WHAT YOU SHOULD DO
Find the word "computer" in the listing below, then return every line it appears in.

GIVEN ENTRIES
———
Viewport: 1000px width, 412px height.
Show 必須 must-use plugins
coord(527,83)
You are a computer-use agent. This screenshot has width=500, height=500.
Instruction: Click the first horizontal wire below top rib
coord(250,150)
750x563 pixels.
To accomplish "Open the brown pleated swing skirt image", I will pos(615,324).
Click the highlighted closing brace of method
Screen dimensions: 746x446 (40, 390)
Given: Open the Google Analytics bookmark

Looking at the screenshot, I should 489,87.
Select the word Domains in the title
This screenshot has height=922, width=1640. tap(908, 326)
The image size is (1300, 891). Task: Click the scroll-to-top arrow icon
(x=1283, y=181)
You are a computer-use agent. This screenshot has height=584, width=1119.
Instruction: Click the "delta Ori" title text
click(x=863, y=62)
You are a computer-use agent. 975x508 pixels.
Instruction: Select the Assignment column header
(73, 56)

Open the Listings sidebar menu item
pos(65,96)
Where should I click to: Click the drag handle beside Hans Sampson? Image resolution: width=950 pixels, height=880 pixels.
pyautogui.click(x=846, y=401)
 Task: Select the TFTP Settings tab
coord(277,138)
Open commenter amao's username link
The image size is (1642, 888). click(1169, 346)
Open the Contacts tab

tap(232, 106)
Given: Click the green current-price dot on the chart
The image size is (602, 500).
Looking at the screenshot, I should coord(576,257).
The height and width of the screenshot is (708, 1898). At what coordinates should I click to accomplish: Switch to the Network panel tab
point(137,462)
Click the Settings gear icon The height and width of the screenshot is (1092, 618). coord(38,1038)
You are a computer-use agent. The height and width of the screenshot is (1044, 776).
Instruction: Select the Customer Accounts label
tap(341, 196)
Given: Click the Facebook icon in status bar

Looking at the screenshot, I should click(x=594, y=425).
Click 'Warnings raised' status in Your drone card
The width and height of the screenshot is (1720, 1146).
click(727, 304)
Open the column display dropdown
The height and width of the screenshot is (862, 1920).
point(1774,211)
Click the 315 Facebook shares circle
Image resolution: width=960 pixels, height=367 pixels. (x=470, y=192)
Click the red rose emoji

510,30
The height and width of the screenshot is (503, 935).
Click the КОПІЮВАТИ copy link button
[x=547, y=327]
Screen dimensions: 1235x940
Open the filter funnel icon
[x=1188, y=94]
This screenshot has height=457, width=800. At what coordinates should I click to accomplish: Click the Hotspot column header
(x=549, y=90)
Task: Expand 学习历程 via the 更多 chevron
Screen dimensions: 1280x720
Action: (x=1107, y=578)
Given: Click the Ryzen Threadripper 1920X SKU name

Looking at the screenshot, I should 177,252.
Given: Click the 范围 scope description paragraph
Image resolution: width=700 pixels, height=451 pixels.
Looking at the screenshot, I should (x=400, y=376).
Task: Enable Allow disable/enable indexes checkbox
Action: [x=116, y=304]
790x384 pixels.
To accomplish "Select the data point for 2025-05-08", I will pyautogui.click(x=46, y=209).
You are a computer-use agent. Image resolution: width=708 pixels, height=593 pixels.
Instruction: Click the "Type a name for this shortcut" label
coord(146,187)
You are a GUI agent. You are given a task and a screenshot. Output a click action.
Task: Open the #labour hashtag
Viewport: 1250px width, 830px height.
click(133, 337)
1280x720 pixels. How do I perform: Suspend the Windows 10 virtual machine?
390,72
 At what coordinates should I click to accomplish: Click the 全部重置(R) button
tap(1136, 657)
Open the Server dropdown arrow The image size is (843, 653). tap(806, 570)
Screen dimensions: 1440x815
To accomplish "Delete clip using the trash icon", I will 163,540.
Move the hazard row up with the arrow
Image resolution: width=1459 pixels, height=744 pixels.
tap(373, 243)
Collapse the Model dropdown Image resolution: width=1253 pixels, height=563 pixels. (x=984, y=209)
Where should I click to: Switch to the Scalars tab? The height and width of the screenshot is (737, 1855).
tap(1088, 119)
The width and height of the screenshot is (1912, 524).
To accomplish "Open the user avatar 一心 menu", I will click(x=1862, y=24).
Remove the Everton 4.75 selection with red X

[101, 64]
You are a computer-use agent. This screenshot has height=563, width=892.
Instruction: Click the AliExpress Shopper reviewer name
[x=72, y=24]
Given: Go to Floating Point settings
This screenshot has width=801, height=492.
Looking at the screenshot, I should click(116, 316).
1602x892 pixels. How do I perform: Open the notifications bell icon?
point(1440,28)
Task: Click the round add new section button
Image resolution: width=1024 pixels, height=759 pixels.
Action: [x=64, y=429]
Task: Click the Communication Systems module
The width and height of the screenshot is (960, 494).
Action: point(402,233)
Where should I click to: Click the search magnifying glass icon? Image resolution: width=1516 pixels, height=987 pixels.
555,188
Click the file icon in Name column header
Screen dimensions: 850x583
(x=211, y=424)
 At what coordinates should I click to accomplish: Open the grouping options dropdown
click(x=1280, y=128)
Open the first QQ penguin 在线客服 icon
———
ANSWER BELOW
You are a computer-use agent. This screenshot has width=500, height=500.
You are a computer-use agent. This screenshot has height=584, width=1119.
You are a computer-use agent. 975x508 pixels.
You are a computer-use agent. The height and width of the screenshot is (1044, 776).
You are a computer-use agent. Image resolution: width=708 pixels, height=593 pixels.
You are a computer-use agent. This screenshot has height=563, width=892.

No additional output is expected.